[Collected data entries]
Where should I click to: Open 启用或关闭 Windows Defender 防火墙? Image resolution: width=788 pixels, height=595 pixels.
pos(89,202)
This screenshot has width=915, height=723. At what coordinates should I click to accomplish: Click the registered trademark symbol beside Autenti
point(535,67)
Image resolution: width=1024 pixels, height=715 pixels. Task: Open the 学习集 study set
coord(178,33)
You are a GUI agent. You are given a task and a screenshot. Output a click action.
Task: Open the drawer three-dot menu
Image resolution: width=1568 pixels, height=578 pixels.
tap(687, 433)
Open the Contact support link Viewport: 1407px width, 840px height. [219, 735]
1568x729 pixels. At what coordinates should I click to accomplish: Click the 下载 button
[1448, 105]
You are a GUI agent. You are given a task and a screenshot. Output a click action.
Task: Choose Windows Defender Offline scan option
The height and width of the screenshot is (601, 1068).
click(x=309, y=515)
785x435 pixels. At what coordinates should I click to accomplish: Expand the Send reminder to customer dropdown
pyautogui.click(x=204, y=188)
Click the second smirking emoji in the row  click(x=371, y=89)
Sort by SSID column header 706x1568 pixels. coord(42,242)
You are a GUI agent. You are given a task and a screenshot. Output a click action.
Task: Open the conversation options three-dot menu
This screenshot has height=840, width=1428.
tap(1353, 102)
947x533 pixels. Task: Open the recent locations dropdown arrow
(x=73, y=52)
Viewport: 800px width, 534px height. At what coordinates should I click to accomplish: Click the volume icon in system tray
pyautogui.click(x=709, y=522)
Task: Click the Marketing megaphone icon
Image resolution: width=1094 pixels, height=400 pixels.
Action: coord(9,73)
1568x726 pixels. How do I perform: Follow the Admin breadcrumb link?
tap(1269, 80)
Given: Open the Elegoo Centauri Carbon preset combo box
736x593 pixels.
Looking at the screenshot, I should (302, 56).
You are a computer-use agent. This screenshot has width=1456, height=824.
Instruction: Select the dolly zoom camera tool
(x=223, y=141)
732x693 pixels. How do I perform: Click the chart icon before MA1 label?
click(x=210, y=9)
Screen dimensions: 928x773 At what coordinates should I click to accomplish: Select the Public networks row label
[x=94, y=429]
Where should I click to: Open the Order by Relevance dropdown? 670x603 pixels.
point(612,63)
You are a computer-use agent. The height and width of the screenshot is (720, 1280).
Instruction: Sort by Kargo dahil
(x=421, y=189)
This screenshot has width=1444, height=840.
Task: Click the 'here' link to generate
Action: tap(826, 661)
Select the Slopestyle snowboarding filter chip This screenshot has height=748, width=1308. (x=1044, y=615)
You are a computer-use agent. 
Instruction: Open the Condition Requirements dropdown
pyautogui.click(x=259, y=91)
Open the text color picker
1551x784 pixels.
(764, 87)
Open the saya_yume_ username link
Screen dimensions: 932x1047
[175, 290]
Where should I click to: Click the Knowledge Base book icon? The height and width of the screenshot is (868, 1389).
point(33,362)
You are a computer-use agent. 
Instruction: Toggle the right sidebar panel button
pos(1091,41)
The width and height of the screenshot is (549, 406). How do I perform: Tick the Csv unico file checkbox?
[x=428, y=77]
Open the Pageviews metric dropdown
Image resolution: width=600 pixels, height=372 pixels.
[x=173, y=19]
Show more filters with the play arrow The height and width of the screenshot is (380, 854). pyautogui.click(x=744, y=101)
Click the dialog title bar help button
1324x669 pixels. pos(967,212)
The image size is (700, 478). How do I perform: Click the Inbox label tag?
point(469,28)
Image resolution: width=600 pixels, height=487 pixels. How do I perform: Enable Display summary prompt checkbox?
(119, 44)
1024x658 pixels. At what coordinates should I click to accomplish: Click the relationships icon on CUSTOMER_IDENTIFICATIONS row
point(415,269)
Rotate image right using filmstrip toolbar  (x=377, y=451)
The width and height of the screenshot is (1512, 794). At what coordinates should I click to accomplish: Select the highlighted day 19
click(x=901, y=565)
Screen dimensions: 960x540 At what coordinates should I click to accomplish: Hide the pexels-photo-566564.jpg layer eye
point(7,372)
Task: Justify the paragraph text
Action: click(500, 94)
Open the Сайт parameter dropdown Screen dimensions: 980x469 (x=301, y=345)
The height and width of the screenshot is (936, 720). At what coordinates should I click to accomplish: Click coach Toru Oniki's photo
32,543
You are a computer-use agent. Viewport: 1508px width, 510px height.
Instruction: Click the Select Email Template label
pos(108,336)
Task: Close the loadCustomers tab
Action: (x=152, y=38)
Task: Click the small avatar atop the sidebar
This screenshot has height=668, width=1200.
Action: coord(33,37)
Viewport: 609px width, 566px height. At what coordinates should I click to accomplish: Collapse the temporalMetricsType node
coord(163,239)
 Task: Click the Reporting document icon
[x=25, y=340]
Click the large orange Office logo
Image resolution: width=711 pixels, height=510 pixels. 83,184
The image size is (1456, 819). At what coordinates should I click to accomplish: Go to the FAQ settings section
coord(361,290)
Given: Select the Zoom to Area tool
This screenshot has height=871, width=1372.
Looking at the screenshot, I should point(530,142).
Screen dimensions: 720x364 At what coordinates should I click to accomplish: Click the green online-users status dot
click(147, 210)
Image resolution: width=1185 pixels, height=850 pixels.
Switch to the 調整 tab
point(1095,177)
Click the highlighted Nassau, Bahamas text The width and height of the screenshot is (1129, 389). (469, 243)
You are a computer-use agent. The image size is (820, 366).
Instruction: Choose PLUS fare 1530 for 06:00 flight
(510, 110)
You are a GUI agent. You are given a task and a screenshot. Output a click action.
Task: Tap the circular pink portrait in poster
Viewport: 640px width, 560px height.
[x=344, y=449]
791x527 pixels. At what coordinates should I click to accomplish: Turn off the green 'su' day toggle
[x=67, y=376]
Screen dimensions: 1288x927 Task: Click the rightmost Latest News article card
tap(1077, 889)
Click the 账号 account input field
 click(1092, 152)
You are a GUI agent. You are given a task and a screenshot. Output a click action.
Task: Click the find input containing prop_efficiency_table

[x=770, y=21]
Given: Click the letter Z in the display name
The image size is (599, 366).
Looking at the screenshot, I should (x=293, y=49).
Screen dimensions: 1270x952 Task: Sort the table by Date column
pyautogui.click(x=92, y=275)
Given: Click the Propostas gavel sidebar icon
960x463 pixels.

EXERCISE DESCRIPTION: Render the lines from the one containing "Image resolution: width=1024" through the one containing "Click the second" as a two-column CSV with the header instruction,response and one row per request. Put the request text in the first column and its answer in the second, quote every field, and replace line breaks with spaces.

EXERCISE ANSWER:
instruction,response
"Image resolution: width=1024 pixels, height=715 pixels. Task: Open the 学习集 study set","coord(178,33)"
"You are a GUI agent. You are given a task and a screenshot. Output a click action. Task: Open the drawer three-dot menu Image resolution: width=1568 pixels, height=578 pixels.","tap(687, 433)"
"Open the Contact support link Viewport: 1407px width, 840px height.","[219, 735]"
"1568x729 pixels. At what coordinates should I click to accomplish: Click the 下载 button","[1448, 105]"
"You are a GUI agent. You are given a task and a screenshot. Output a click action. Task: Choose Windows Defender Offline scan option The height and width of the screenshot is (601, 1068).","click(x=309, y=515)"
"785x435 pixels. At what coordinates should I click to accomplish: Expand the Send reminder to customer dropdown","pyautogui.click(x=204, y=188)"
"Click the second smirking emoji in the row","click(x=371, y=89)"